Anesthésié par la fête, réjoui par l'ambiance d'un chaudron surchauffé par les athlètes de Swiss-ski, le public n'a pas hésité à commenter sur les réseaux sociaux la beauté proposée par ces artistes équilibristes. Tel un bouillonnement de climatosceptiques (qui s'ignorent?), les «Quel grand moment» ou «Un travail remarquable des organisateurs», ont jailli des claviers d'une majorité d'internautes. D'autres criaient, à raison, à l'hérésie climatique d'une course qui s'est déroulée sur un fil de neige artificiel qu'on jugeait désolant à l'occasion des Jeux olympiques de Pékin.
C’est sur, ça vend vraiment du rêve d’avoir réussi à ce point à faire artificiellement ce que la nature ne nous a pas donné. La clim’ fonctionnait aussi «au top» au Qatar, quel travail remarquable des organisateurs 🙃
— Julien Wicky (@JulienWicky) January 7, 2023
«Panem et circenses», comme disait l’autre. 😶🌫️
Or, dans la Mecque du ski alpin, il fallait bien faire tourner la machine à fric. Les organisateurs se sont démenés pour tenir le calendrier soutenu de la FIS. Et eux, il pouvaient afficher leur plus grand sourire après ces épreuves du week-end. Et à raison. Si Odermatt trustait les gros titres, ce sont eux les grands gagnants du week-end, assurant avec le peu d'or blanc cette langue de neige faite d'eau et de sel pour un show qui n'a fait râler aucun acteur.

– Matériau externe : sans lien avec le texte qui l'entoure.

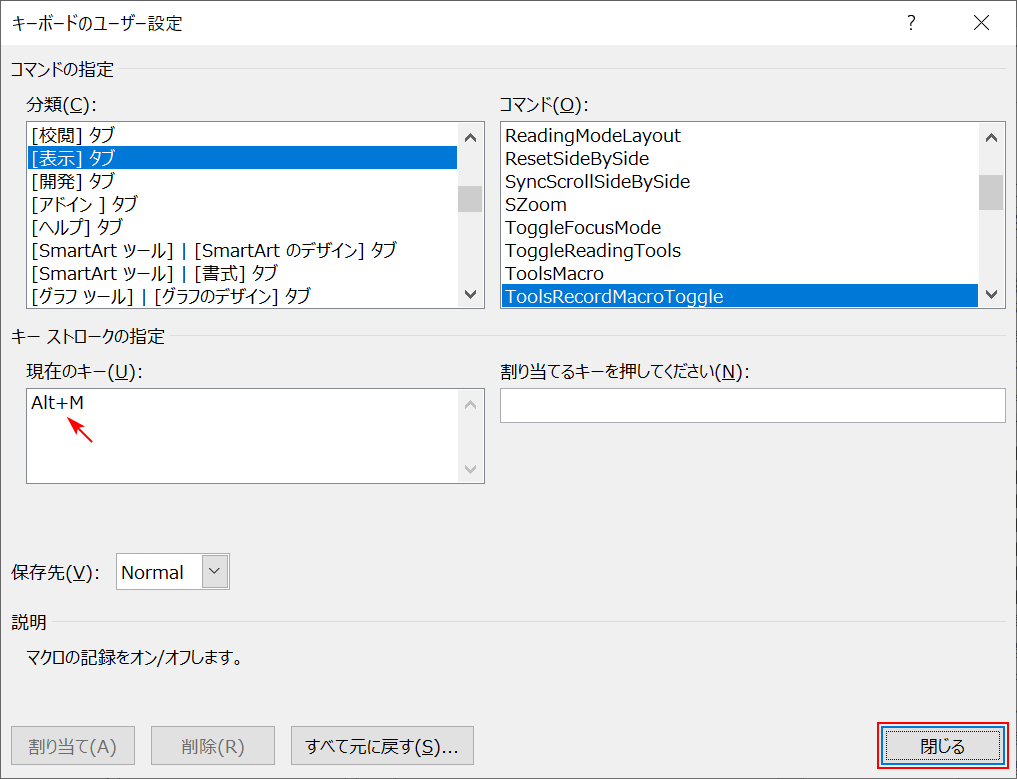Click 閉じる button

click(941, 746)
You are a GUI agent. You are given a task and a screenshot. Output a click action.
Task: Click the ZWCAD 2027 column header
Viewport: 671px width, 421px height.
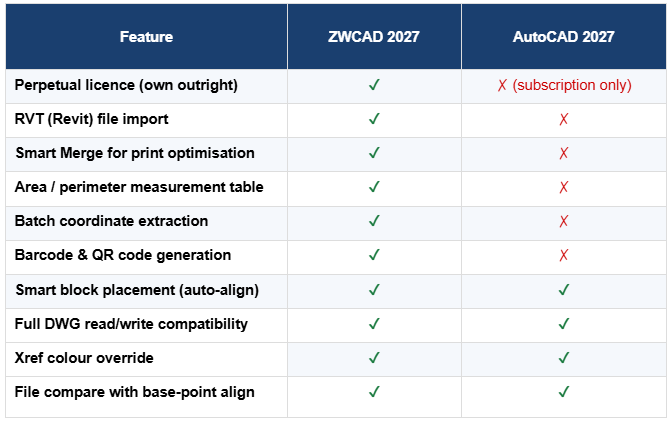tap(374, 37)
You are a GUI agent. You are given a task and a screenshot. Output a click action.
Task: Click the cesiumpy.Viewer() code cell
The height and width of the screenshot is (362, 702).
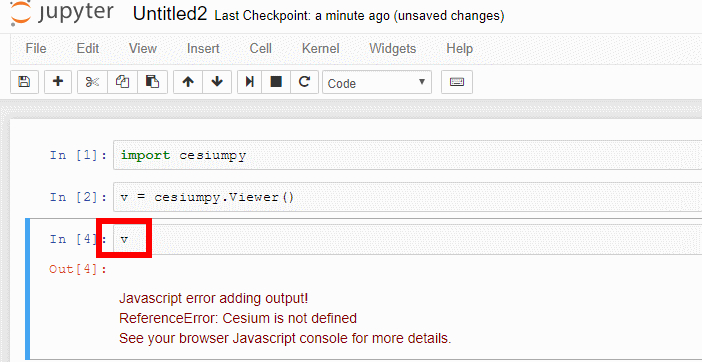(407, 196)
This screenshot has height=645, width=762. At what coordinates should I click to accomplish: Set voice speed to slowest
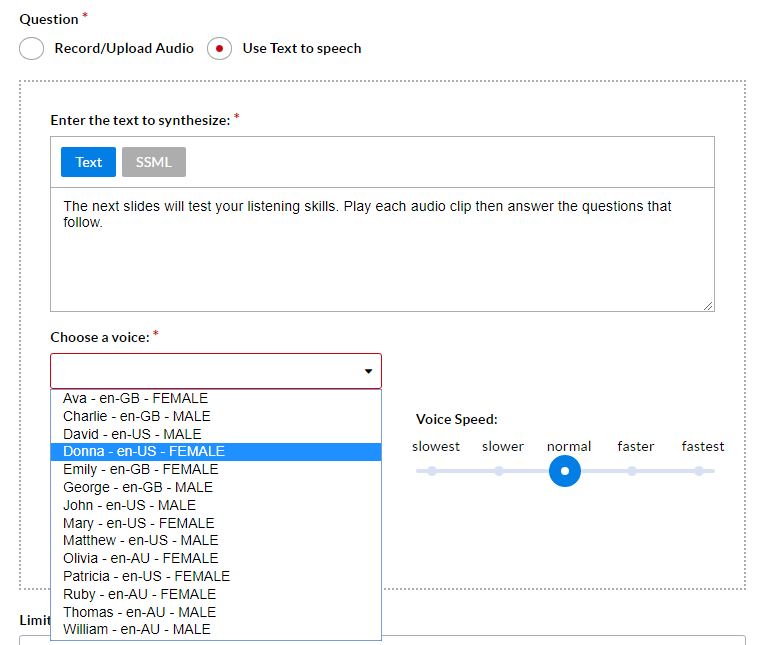pos(432,470)
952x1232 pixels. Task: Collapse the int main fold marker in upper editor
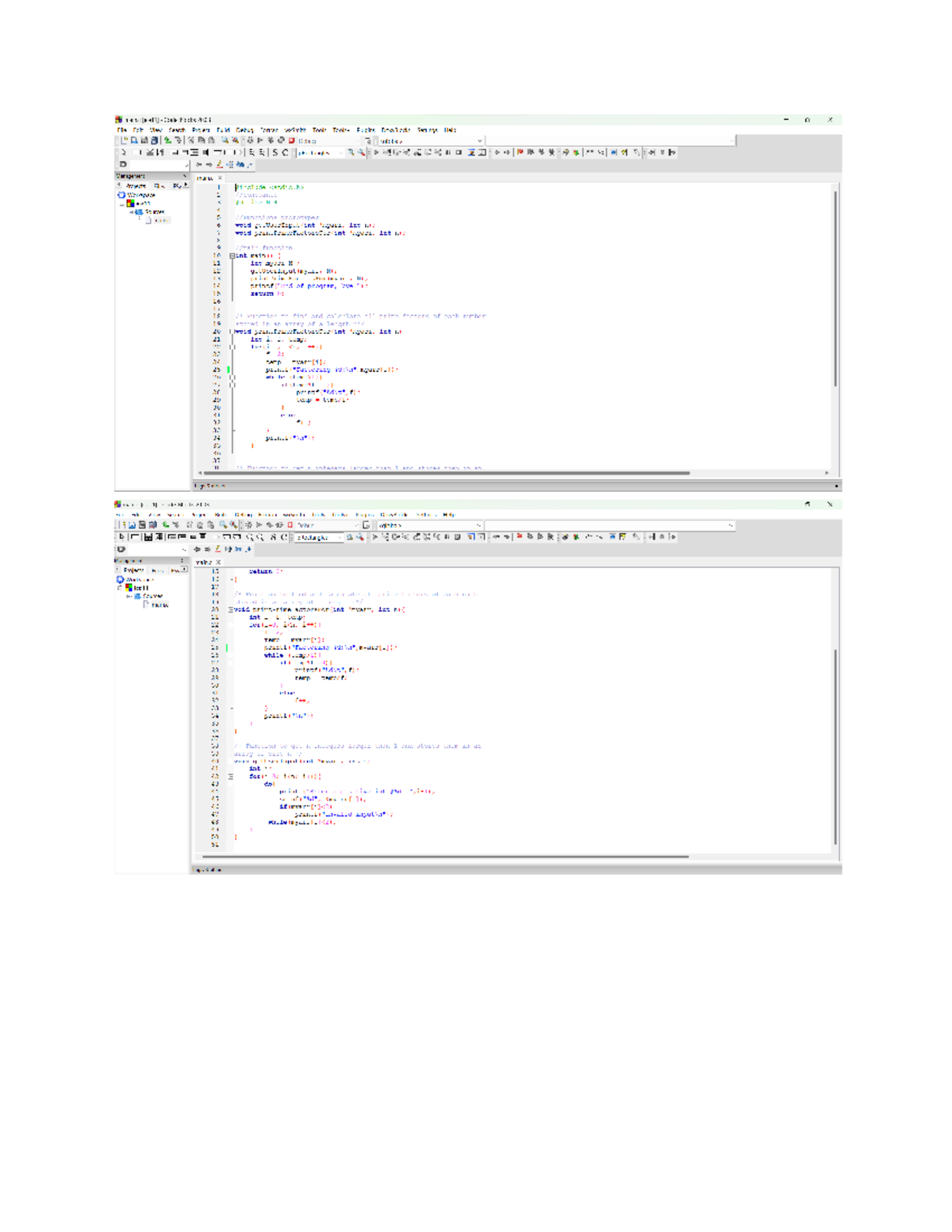pyautogui.click(x=232, y=255)
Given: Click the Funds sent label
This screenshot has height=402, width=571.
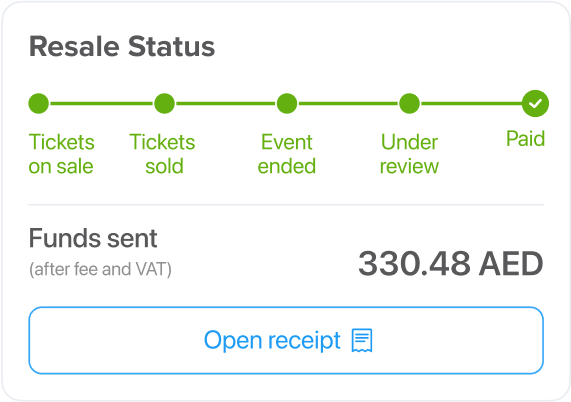Looking at the screenshot, I should click(x=93, y=238).
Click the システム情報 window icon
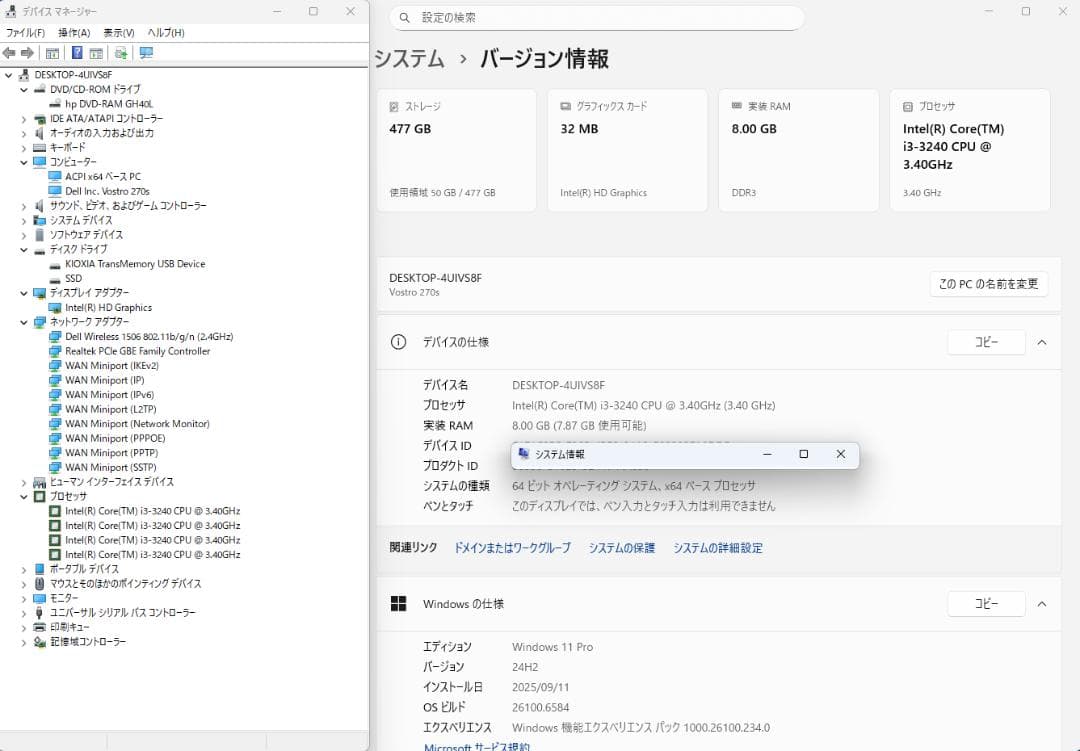The image size is (1080, 751). pos(524,454)
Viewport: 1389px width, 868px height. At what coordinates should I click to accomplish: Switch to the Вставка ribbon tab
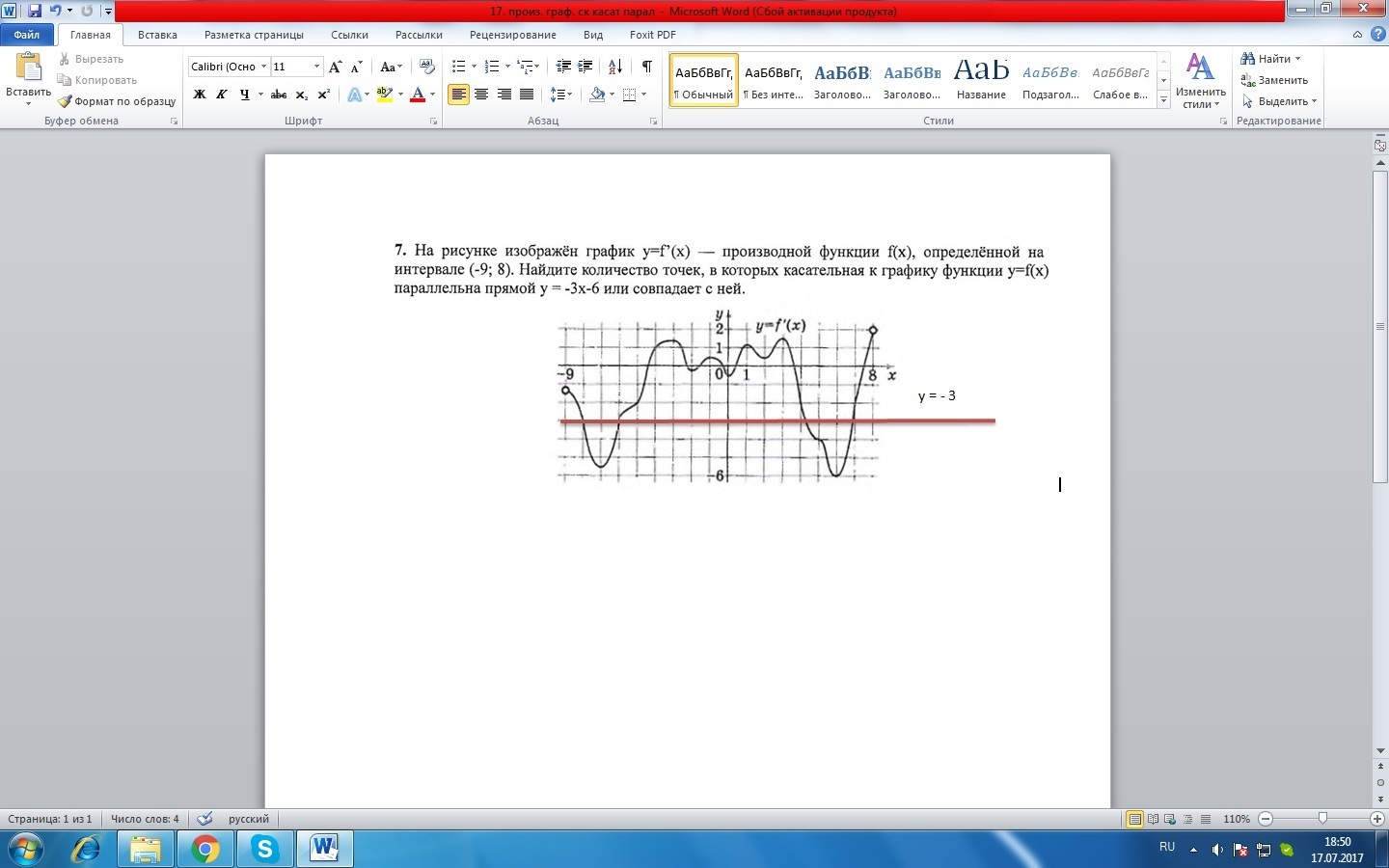[157, 35]

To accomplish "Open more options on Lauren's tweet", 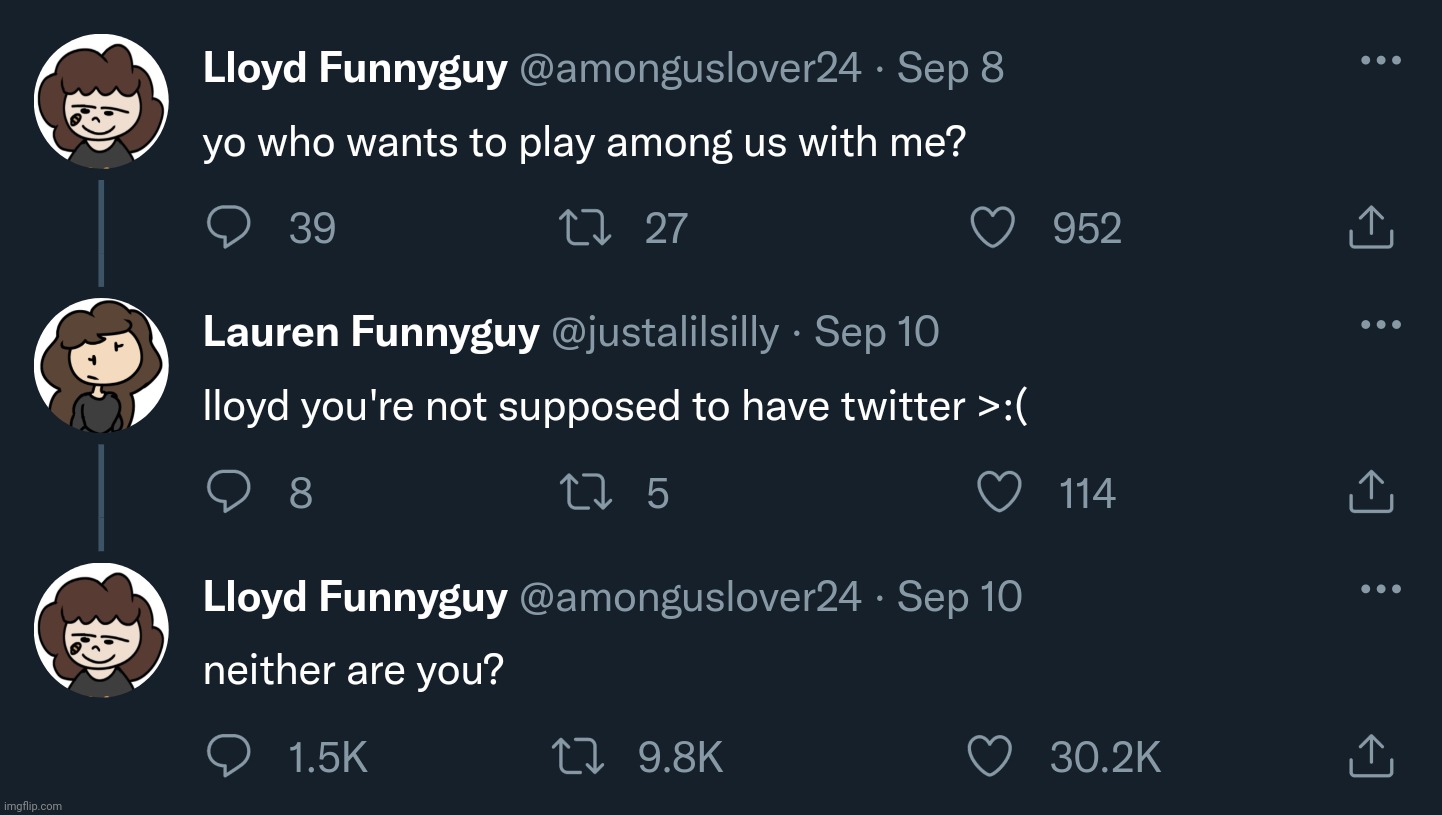I will click(x=1381, y=324).
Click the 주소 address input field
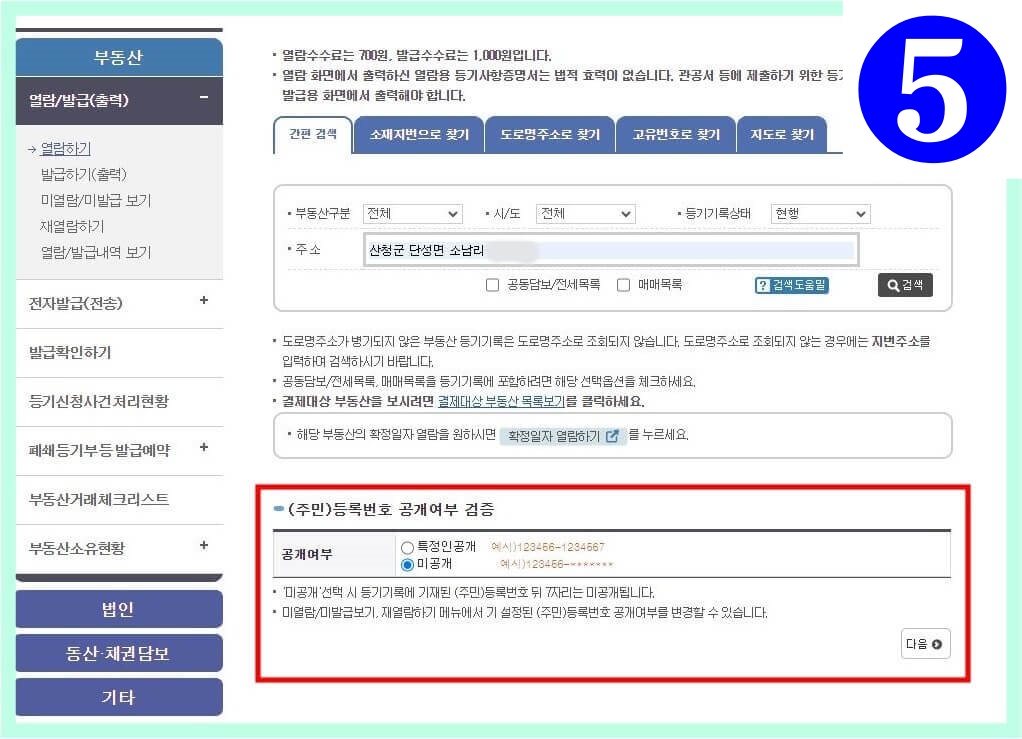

Malgré les rails, les quelques trous, qui n'avaient rien d'insurmontables, et un parcours qui a légèrement «cassé» lors du slalom dominical, les géantistes ont été servis; les slalomeurs ont pu tailler des courbes de bien meilleure qualité qu'à Garmisch.
Le week-end bernois s'est avéré être une réussite populaire et organisationnelle, un coup de maître, spécialement après le gymkhana bavarois. Le comité d'organisation a réussi à faire taire les plus sceptiques pour la mise en place des courses. Malheureusement, il leur est impossible de calmer le brouhaha d'une foule déchaînée et chagrinée par les folies d'un sport qui va à l'encontre des bons gestes climatiques.
Alors l'opium du peuple a opéré ce week-end des 7 et 8 janvier 2023. Avant que, les prochaines années, cette course contre la montre ne revienne faire les Unes de la presse? La FIS va devoir se pencher sur le déroulement de ces épreuves à plus ou moins basse altitude – rappelons que l'arrivée culmine à 1300m. A force d'exploits et de travaux d'Hercule, Christian Haueter et Reto Däpp rendent l'impossible possible, comme des Jeux asiatiques d'hiver en 2029... en Arabie saoudite.